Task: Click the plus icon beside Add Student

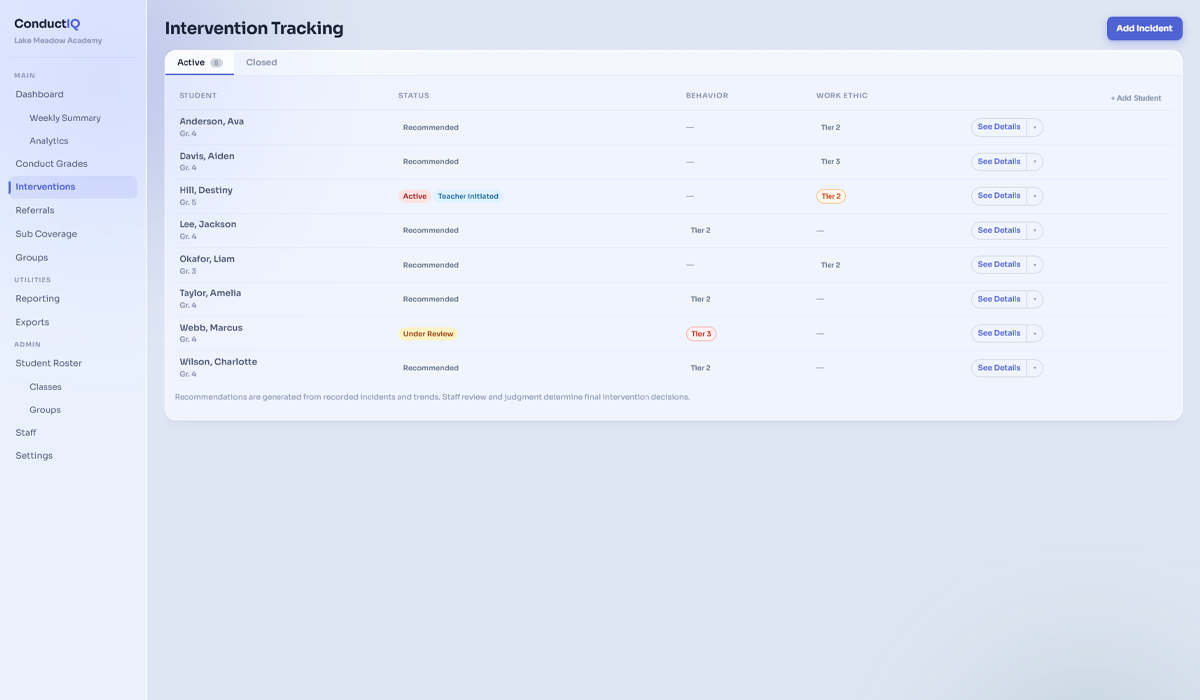Action: (1114, 97)
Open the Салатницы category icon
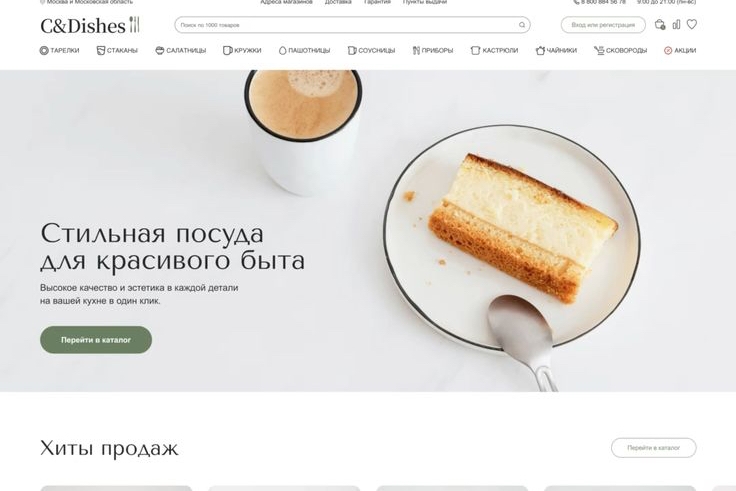Screen dimensions: 736x491 click(160, 50)
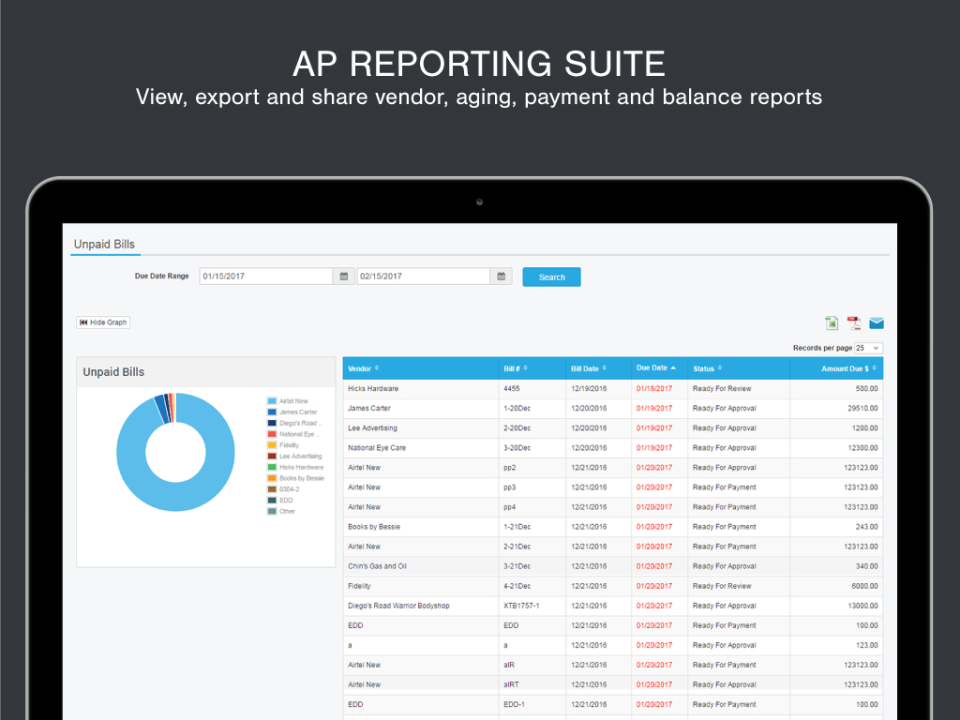Click the Search button
The height and width of the screenshot is (720, 960).
[551, 277]
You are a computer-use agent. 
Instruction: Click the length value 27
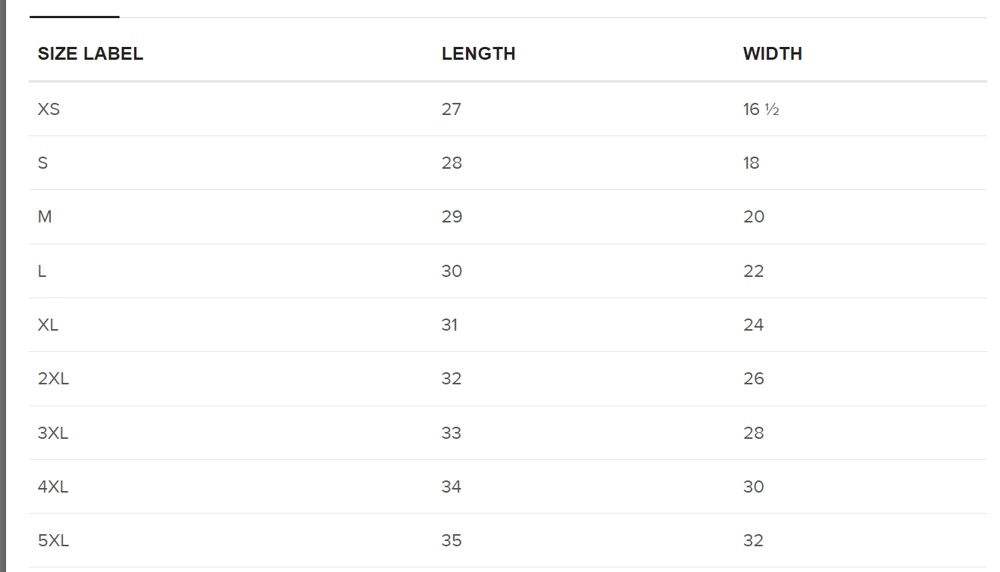point(451,109)
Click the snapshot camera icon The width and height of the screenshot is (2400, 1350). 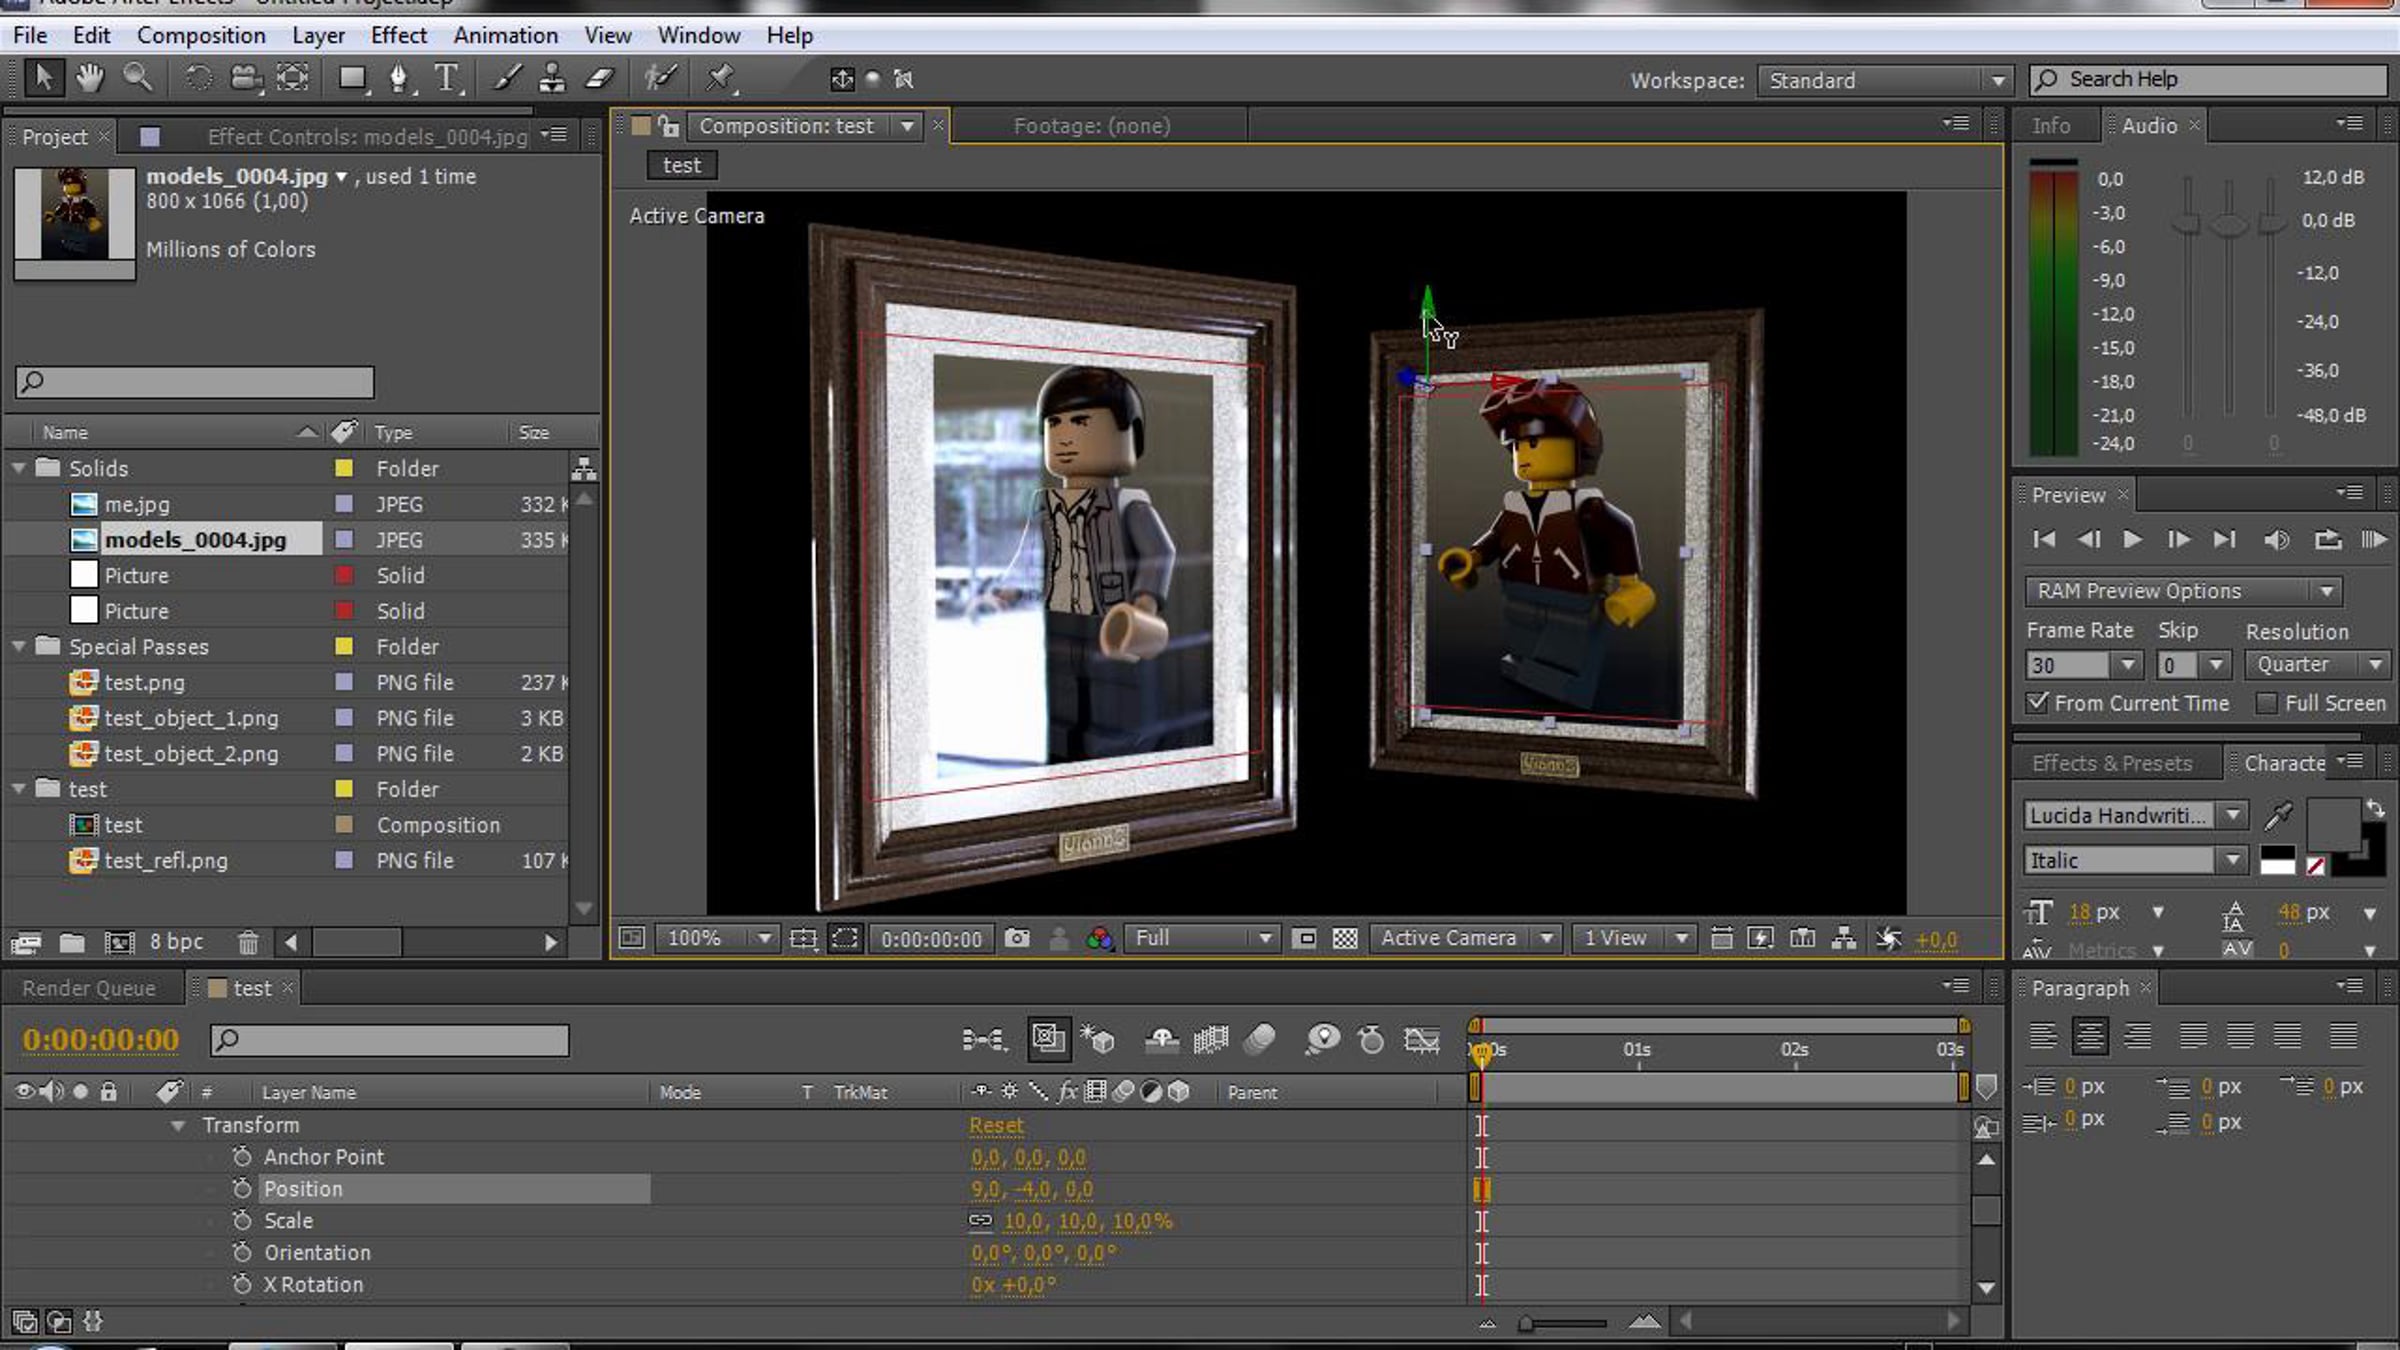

■ ■ ■ ■

Counting both ends, reproduce word for word the lines from the line with "You are a computer-use agent." to the final line of the listing above, skipping every picture.

You are a computer-use agent. 
Instruction: Click the length value 27
point(451,109)
Click the snapshot camera icon The width and height of the screenshot is (2400, 1350). 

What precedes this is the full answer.